EXERCISE DESCRIPTION |
Please copy the entries below word for word.

Dataset records:
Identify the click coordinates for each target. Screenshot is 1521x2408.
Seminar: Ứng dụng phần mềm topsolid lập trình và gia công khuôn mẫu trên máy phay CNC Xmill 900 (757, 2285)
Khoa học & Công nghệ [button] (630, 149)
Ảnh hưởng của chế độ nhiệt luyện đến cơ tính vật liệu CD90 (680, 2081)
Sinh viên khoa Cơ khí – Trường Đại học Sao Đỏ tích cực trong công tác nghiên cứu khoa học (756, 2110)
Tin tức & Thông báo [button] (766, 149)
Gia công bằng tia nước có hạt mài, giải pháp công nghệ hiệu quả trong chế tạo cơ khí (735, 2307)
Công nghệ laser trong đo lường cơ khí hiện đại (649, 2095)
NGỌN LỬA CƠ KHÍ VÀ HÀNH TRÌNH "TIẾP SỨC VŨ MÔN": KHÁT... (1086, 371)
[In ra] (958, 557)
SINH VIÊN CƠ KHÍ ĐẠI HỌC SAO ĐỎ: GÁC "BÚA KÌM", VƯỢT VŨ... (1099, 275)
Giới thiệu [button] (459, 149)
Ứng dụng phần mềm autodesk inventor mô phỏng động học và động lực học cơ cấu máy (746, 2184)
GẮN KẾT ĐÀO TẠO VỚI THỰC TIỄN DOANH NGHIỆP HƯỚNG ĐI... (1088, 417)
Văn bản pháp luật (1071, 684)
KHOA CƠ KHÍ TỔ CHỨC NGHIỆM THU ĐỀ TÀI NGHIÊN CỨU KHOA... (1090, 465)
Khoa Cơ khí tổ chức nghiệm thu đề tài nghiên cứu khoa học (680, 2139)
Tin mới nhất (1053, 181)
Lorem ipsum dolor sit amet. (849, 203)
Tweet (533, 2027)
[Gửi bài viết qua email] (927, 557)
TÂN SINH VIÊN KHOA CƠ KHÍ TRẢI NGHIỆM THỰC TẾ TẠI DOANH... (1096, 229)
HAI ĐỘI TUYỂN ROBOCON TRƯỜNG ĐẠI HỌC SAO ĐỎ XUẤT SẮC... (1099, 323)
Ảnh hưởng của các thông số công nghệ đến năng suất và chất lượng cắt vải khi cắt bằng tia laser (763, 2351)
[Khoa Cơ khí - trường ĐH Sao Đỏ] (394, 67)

ANSWER TO THIS EXERCISE |
Identify the click coordinates for each target. Screenshot is 1521x2408.
Seminar: Ứng dụng phần mềm topsolid lập trình và gia công khuôn mẫu trên máy phay CNC Xmill 900 (757, 2285)
Khoa học & Công nghệ [button] (630, 149)
Ảnh hưởng của chế độ nhiệt luyện đến cơ tính vật liệu CD90 (680, 2081)
Sinh viên khoa Cơ khí – Trường Đại học Sao Đỏ tích cực trong công tác nghiên cứu khoa học (756, 2110)
Tin tức & Thông báo [button] (766, 149)
Gia công bằng tia nước có hạt mài, giải pháp công nghệ hiệu quả trong chế tạo cơ khí (735, 2307)
Công nghệ laser trong đo lường cơ khí hiện đại (649, 2095)
NGỌN LỬA CƠ KHÍ VÀ HÀNH TRÌNH "TIẾP SỨC VŨ MÔN": KHÁT... (1086, 371)
[In ra] (958, 557)
SINH VIÊN CƠ KHÍ ĐẠI HỌC SAO ĐỎ: GÁC "BÚA KÌM", VƯỢT VŨ... (1099, 275)
Giới thiệu [button] (459, 149)
Ứng dụng phần mềm autodesk inventor mô phỏng động học và động lực học cơ cấu máy (746, 2184)
GẮN KẾT ĐÀO TẠO VỚI THỰC TIỄN DOANH NGHIỆP HƯỚNG ĐI... (1088, 417)
Văn bản pháp luật (1071, 684)
KHOA CƠ KHÍ TỔ CHỨC NGHIỆM THU ĐỀ TÀI NGHIÊN CỨU KHOA... (1090, 465)
Khoa Cơ khí tổ chức nghiệm thu đề tài nghiên cứu khoa học (680, 2139)
Tin mới nhất (1053, 181)
Lorem ipsum dolor sit amet. (849, 203)
Tweet (533, 2027)
[Gửi bài viết qua email] (927, 557)
TÂN SINH VIÊN KHOA CƠ KHÍ TRẢI NGHIỆM THỰC TẾ TẠI DOANH... (1096, 229)
HAI ĐỘI TUYỂN ROBOCON TRƯỜNG ĐẠI HỌC SAO ĐỎ XUẤT SẮC... (1099, 323)
Ảnh hưởng của các thông số công nghệ đến năng suất và chất lượng cắt vải khi cắt bằng tia laser (763, 2351)
[Khoa Cơ khí - trường ĐH Sao Đỏ] (394, 67)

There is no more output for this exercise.